WHAT TO DO:
Set down, word for word, the lines from the one containing "Screen dimensions: 929x523" through the last of the lines below, both included, and leave the pictures out of your answer.
— Start RECORDS FOR PROCESSING —
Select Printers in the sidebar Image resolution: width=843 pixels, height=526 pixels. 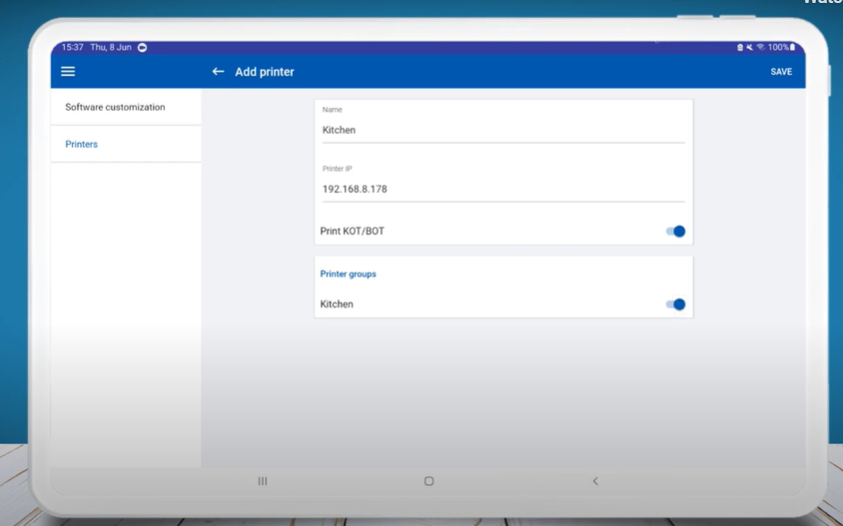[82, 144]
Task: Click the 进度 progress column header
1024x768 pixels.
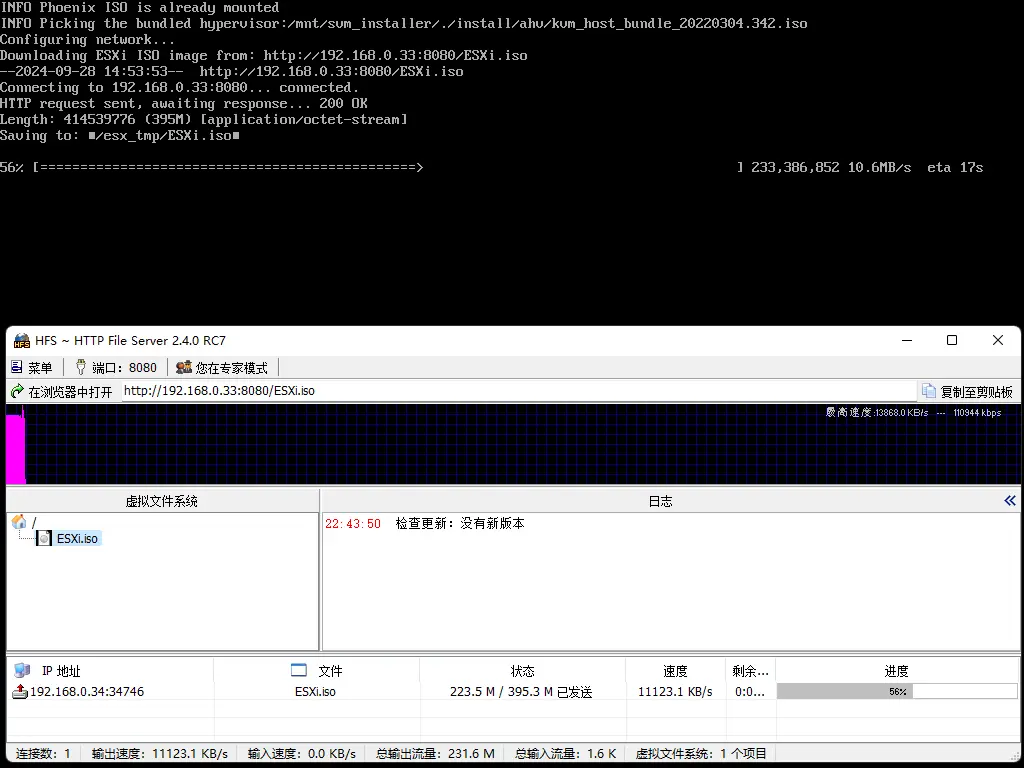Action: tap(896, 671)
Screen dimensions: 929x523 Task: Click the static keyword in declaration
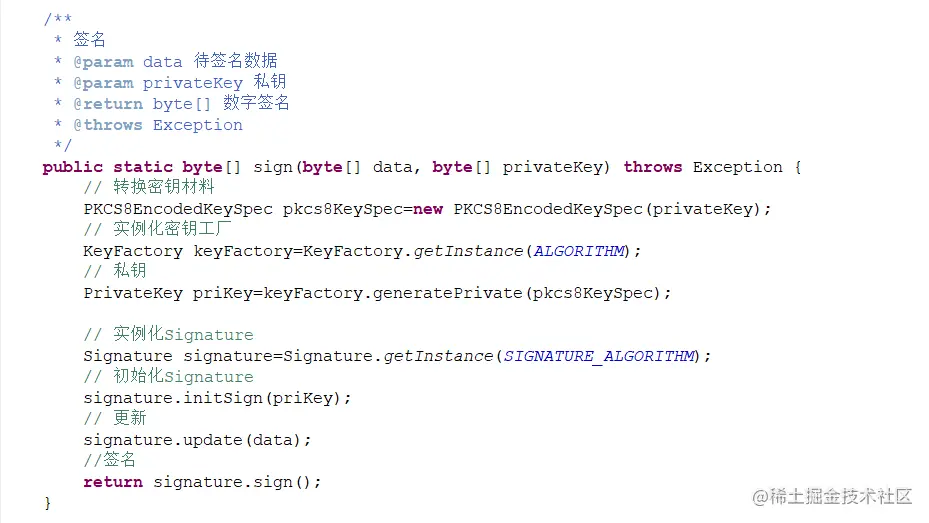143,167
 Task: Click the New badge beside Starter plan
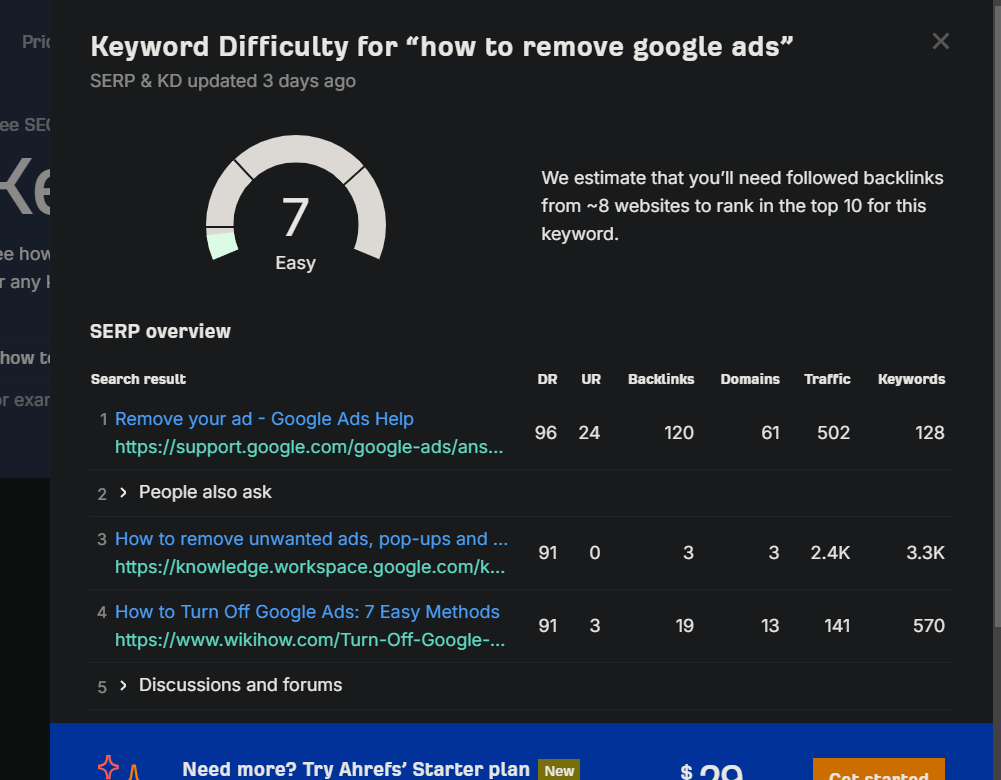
— End RECORDS FOR PROCESSING —
RESULT OF THIS TASK:
Screen dimensions: 929x523 Task: Click the static keyword in declaration
143,167
 Task: Click the New badge beside Starter plan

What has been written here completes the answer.